Heatwaves can also bring higher fire danger. Stay up-to-date on current emergency warnings and information on the TasALERT website:
You can also prepare for upcoming danger using the Tasmania Fire Service's (TFS) four day Fire Danger Rating forecast.
In a life threatening emergency, call Triple Zero - 000
The Department of Health website provides a detailed guide of how to protect yourself before, during and after extreme heat:
Department of Health extreme heat guide
Before a heatwave
- If you have a medical condition, ask your doctor for advice on how to manage the heat.
- Think of simple ways to make your home or building cooler, such as installing window coverings, shade cloths or external blinds on the sides of the house facing the sun.
- Have air conditioners serviced before the beginning of summer.
- Stock up on food, water and medicines so you don't have to go out in the heat.
- Store medicines safely at the recommended temperature.
During a heatwave
- Stay hydrated - drink two to three litres of water each day, even if you don't feel thirsty. Avoid alcohol and caffeine.
- Dress light - lighter clothing helps your body stay cool. Light-coloured clothing reflects heat and sunlight.
- Check on family, friends and neighbours especially those most at risk such as the elderly and young children.
- Stay out of the sun or take shelter. If you need to be out in the sun, wear a shirt, hat, sunglasses and sunscreen. Sunburn will affect your body's ability to cope with the heat.

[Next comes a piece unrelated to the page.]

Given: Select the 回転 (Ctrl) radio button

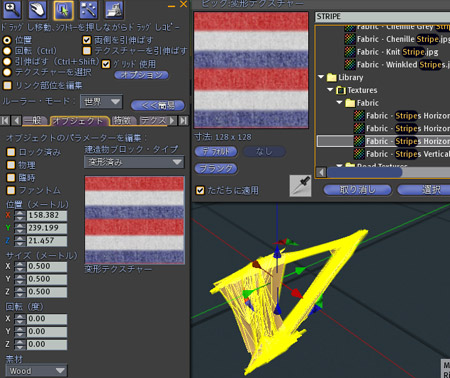Looking at the screenshot, I should pos(7,51).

- Draw your curtains, blinds and awnings at the start of the day to keep as much sun out of your home as possible.
- Seek air conditioning - if you don't have air conditioning at home, spend the day somewhere that does such as a library, cinema or shopping centre. If you do have an air conditioner at home, make sure it has been serviced. Fans will also help you stay cool.
- Make sure your pets have plenty of shade and enough cool water to last the entire day. Hose them down or put ice cubes in their bowl. Check on them regularly.
- Don't leave children or pets in parked vehicles.
- If you or those close to you are suffering heat stress, call for help immediately.
- Symptoms of heat stress include extremely heavy sweating, headache and vomiting, confusion, swollen tongue.
- All life-threatening situations should be reported by calling 000.
After a heatwave
- You should continue to check on family, friends and neighbours, particularly those most at risk.
- It's also important that you keep drinking water regularly, even if you don't feel thirsty.
- Also, be careful around trees - they often drop limbs when it is hot.